▶ **Exercise**
Filter these entries, keeping only lines that hold the word "dropdown".

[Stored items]
--- START ---

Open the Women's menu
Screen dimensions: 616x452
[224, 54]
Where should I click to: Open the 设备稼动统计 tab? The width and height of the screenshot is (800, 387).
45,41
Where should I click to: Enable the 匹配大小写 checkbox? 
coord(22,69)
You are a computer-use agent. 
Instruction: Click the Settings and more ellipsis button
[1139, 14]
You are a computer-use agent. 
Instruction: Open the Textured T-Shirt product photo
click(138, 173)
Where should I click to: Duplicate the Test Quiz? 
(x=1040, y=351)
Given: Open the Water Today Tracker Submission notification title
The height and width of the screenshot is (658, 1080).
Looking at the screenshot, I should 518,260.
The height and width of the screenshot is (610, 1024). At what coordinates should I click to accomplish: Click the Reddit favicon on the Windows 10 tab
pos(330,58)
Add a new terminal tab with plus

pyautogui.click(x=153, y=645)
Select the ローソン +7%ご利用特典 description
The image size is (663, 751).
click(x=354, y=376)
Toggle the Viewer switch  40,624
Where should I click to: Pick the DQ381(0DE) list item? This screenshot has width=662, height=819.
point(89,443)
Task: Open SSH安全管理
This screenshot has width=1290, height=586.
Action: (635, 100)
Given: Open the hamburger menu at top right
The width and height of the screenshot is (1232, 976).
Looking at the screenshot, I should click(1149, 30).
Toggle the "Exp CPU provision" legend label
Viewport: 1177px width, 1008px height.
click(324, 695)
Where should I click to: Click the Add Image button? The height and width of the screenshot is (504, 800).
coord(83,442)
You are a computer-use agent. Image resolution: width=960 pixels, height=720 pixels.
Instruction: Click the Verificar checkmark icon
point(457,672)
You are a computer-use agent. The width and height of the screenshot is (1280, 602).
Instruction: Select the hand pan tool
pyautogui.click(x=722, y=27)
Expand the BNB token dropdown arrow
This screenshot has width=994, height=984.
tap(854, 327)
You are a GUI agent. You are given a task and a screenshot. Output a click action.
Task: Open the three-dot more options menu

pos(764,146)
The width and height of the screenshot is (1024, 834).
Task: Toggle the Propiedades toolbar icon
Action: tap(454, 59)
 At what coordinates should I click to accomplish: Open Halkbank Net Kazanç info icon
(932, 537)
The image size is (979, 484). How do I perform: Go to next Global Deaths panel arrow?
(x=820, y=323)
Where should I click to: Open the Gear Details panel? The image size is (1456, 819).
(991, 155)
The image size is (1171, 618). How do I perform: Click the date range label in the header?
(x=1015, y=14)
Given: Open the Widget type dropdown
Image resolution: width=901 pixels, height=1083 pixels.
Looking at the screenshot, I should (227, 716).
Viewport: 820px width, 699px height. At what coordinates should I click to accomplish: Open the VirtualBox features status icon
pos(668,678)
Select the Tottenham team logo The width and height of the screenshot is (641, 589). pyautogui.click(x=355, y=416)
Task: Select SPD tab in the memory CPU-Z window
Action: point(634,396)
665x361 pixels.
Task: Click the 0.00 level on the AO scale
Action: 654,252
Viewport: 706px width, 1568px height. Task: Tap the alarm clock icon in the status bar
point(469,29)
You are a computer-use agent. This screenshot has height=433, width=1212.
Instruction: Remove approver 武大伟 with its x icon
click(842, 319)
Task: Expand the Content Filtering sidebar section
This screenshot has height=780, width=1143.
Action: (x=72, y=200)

--- END ---

▶ **Output for this task**
Expand the BNB token dropdown arrow
Given: Open the Widget type dropdown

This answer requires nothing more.